• **WHAT YOU HAVE TO DO**
When you transcribe the listing, keep each line exact and drop the pictures.

• **TASK DATA**
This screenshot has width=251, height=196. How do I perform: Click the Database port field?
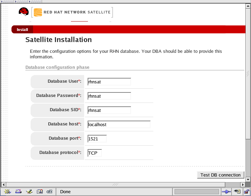click(97, 139)
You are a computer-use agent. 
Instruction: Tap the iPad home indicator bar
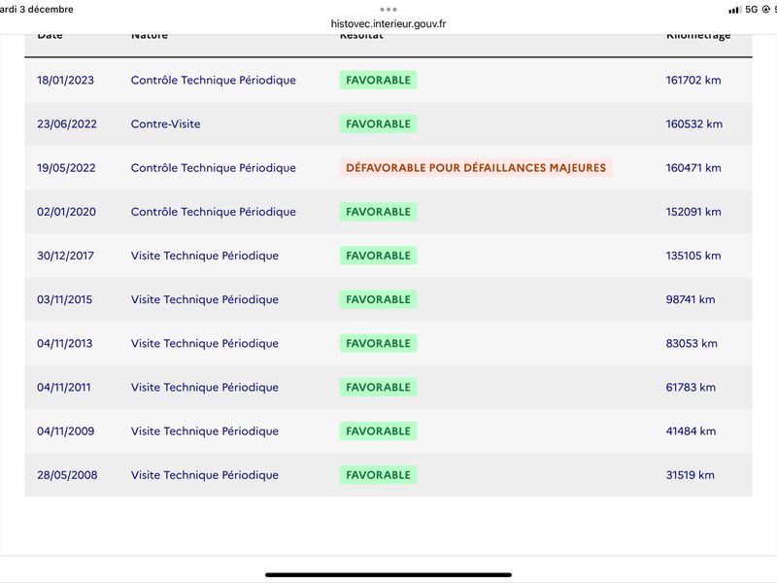point(389,575)
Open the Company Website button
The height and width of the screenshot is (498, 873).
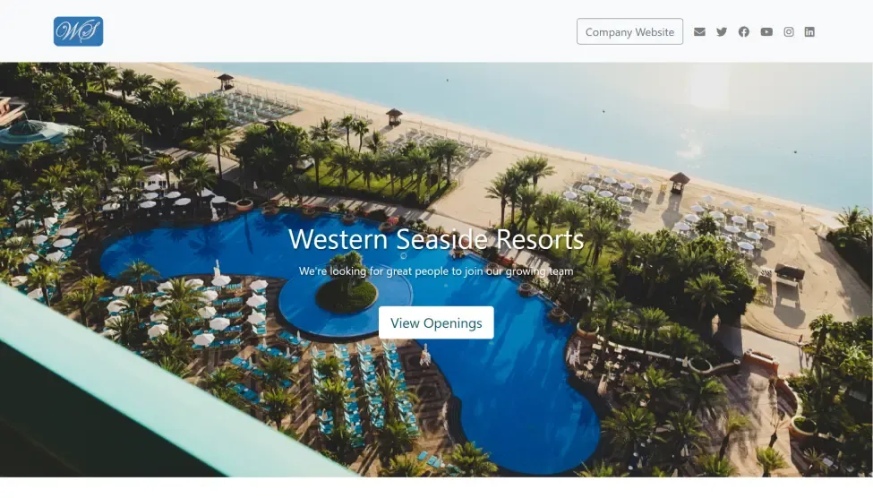pos(629,31)
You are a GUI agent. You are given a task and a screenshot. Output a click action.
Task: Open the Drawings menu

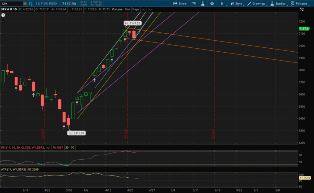[256, 4]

• **EXPECTED ANSWER**
This screenshot has width=251, height=196. How do I perform: Click the Database port field?
click(97, 139)
You are a computer-use agent. 
Instruction: Tap the iPad home indicator bar
point(389,575)
Open the Company Website button
The height and width of the screenshot is (498, 873).
pos(629,31)
You are a GUI agent. You are given a task and a screenshot. Output a click action.
Task: Open the Drawings menu

[256, 4]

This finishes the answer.